* _Task item_
Exactly reproduce the lines from the one containing "Open Nearby search for this location" through the last line of the data, both ends included, leaving out pictures.

* _Source data_
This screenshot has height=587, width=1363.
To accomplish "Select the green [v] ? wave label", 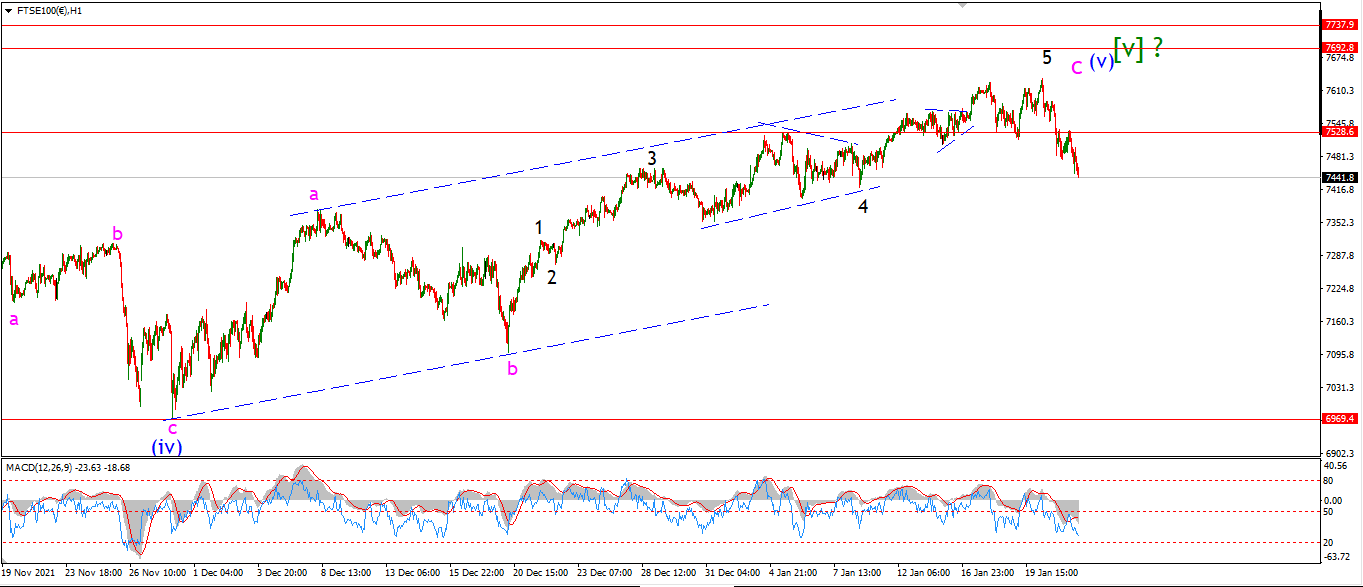I will click(1138, 47).
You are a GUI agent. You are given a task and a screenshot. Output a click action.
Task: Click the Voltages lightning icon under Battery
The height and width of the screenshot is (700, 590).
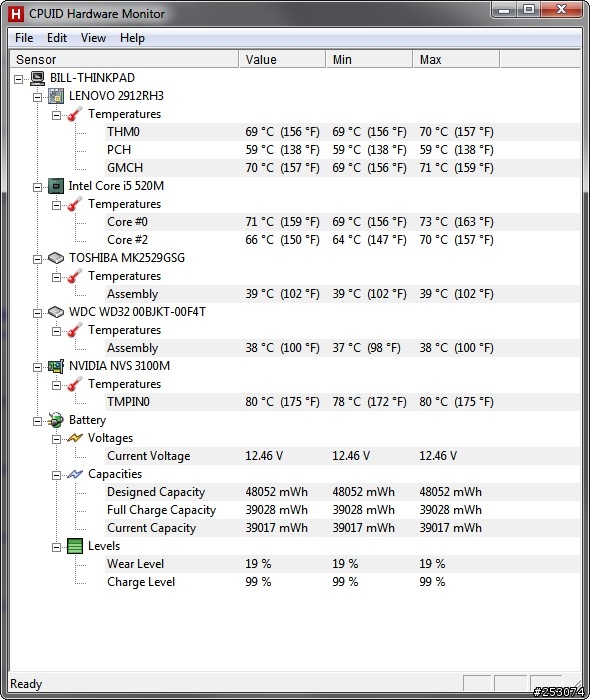pos(75,438)
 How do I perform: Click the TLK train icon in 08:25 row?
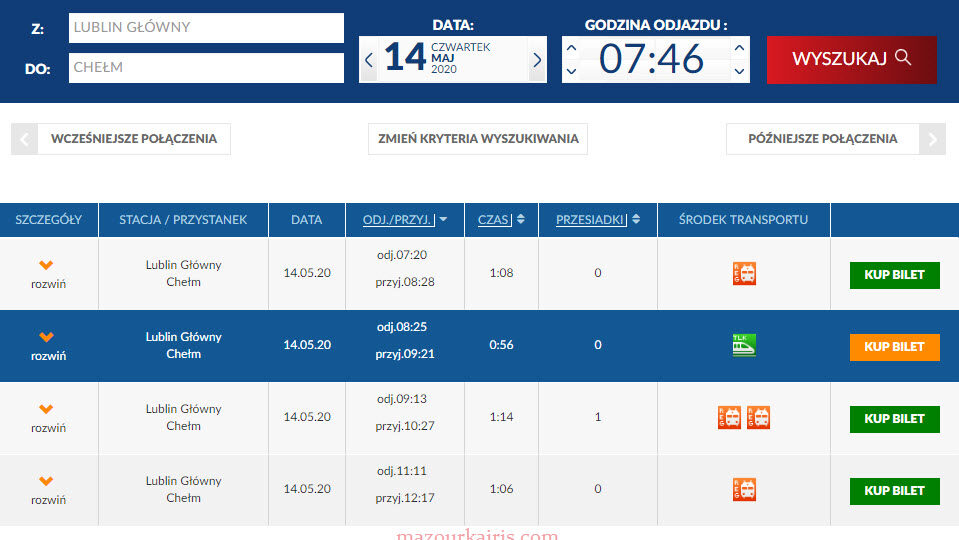743,345
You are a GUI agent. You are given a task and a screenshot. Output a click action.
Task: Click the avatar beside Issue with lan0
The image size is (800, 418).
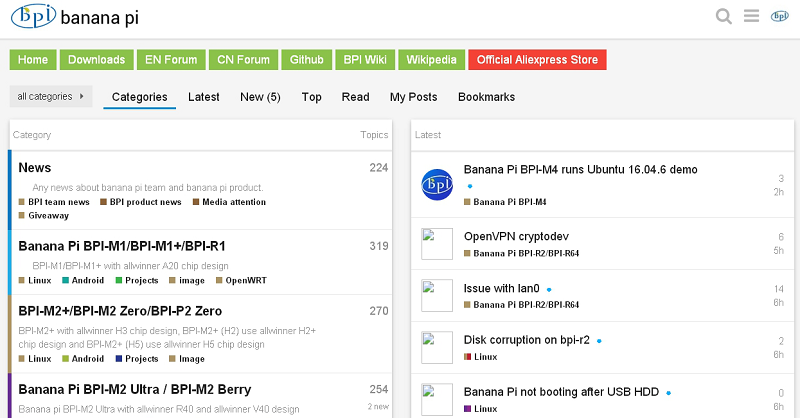point(437,296)
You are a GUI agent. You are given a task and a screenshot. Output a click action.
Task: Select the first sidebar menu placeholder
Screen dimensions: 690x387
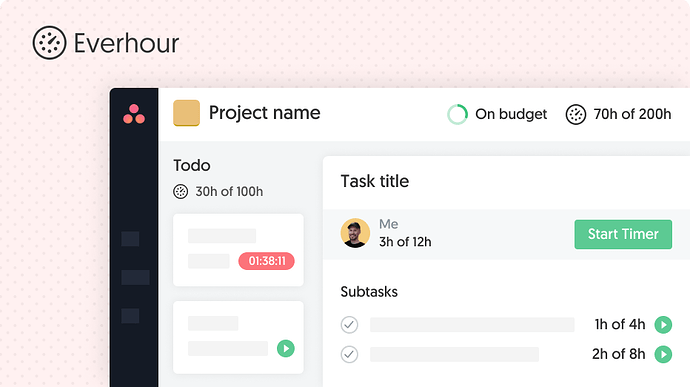coord(130,239)
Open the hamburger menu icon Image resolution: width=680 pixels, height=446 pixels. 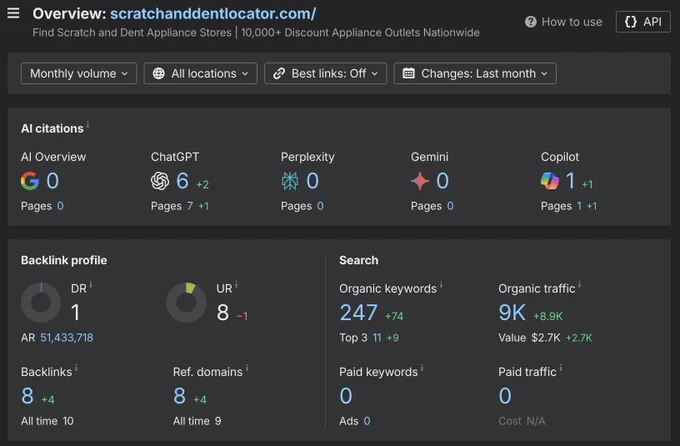[x=13, y=13]
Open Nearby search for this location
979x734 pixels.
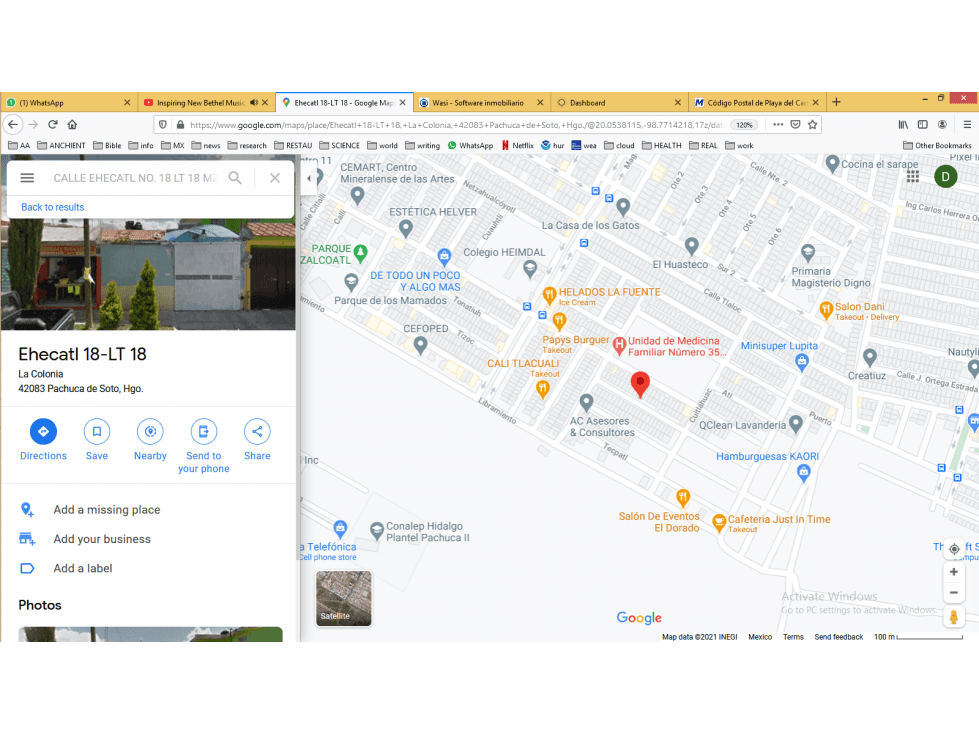(150, 431)
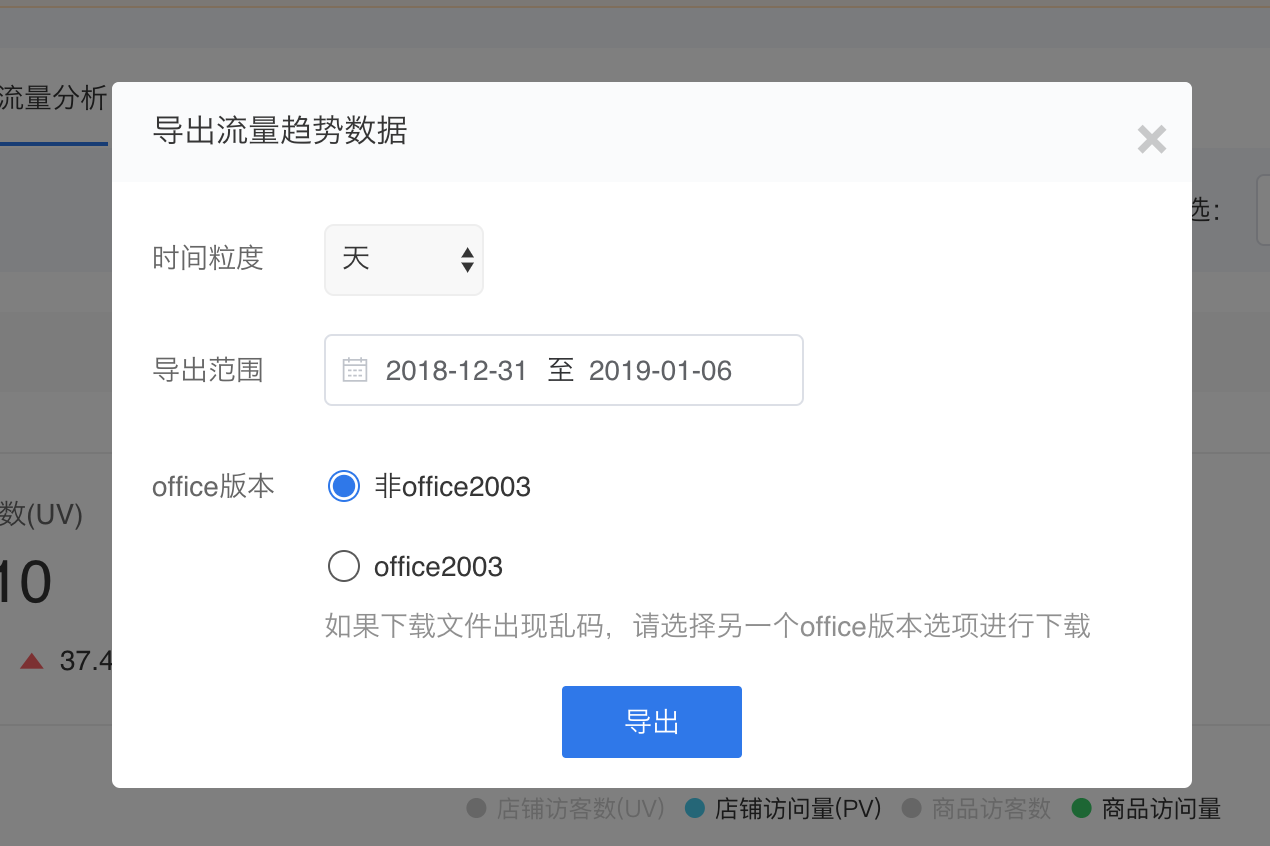Click the blue 导出 button
The width and height of the screenshot is (1270, 846).
(x=652, y=722)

* _Response_
Open Nearby search for this location
979x734 pixels.
(150, 431)
Click the blue 导出 button
The width and height of the screenshot is (1270, 846).
(x=652, y=722)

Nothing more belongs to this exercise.